Dead End
By WALLACE MACFARLANE
Illustrated by DAVID STONE
Sparing people's feelings is deadly. It leads to—no feelings, no people!
Scientist William Manning Norcross drank his soup meticulously and scooped up the vegetables at the bottom of the cup, while his attention was focused on the television screen. He watched girls swimming in formation as he gnawed the bone of his steak. He stolidly ate the baked potato with his fingers when the girls turned around, displaying Weejees Are Best signs pasted to their shapely backs. The final flourish was more formation swimming, where they formed a wheel under water, swimming past the camera to display in individual letters stuck to their bare midriffs: Wonderful Weejees!
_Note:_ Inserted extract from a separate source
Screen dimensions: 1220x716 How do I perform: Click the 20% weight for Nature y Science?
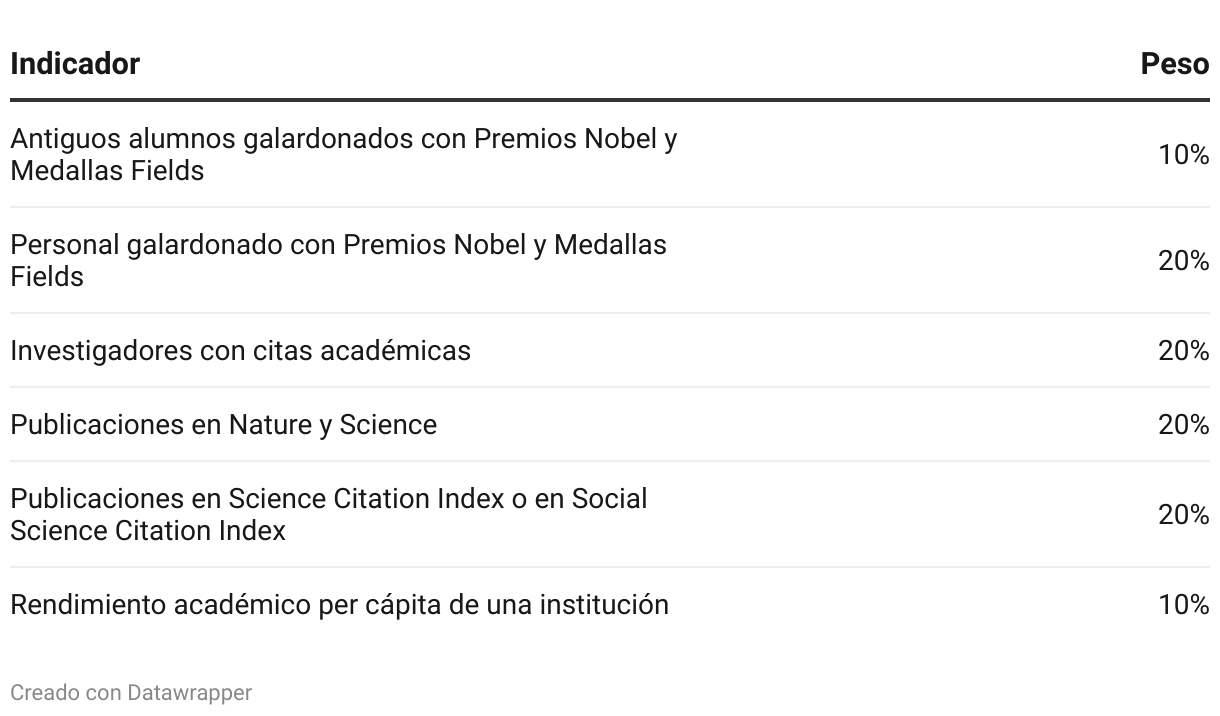click(x=1184, y=425)
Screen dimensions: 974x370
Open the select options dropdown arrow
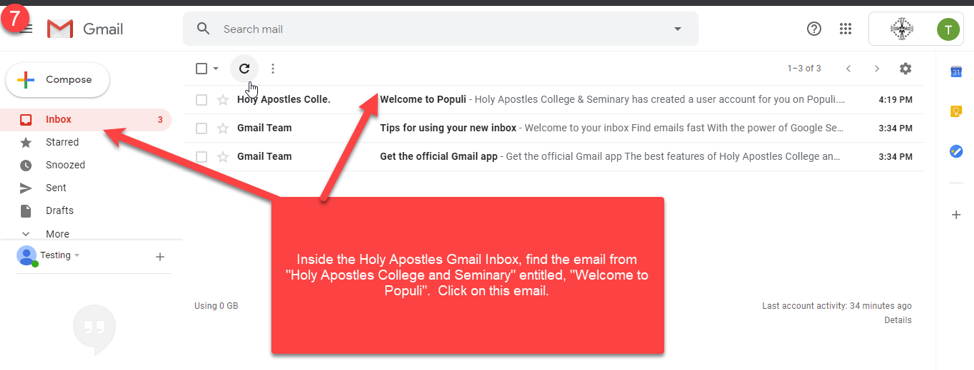pyautogui.click(x=216, y=69)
Norcross chuckled appreciatively when a fat old man swam after them with an Is That Right? strung across his behind. Young men followed him, each carrying a one-word card that spelled: You—Bet—It's—Right—Don't—Be—Left—Buy—Weejees—! The scene ended on the surface. The grotesque old man was far in back, while the young men caught the young women, and together they kicked up a cloud of spray in the distance, which by a trick of photography mounted to the sky and the words swept around the globe in monstrous letters: BUY WEEJEES!
The dessert was apple pie, and Scientist Norcross turned the screen to the Abstractions channel. Watching the colors and patterns form in response to the music, he finished the pie and licked his fingers appreciatively. He pressed a stud to reveal the mirror wall before he activated the molecular cleanup.
Not many people would do that. It was not contrary to morals, exactly, but it was like scratching in public, and it took a scientific mind to study the human form unshaken, immediately after ingestion. There was pie on his tunic and gravy in his hair and a smear of grease from cheek to ear. With no sign of squeamishness, he smeared beet juice on his nose and studied the effect before he depressed the Clear stud.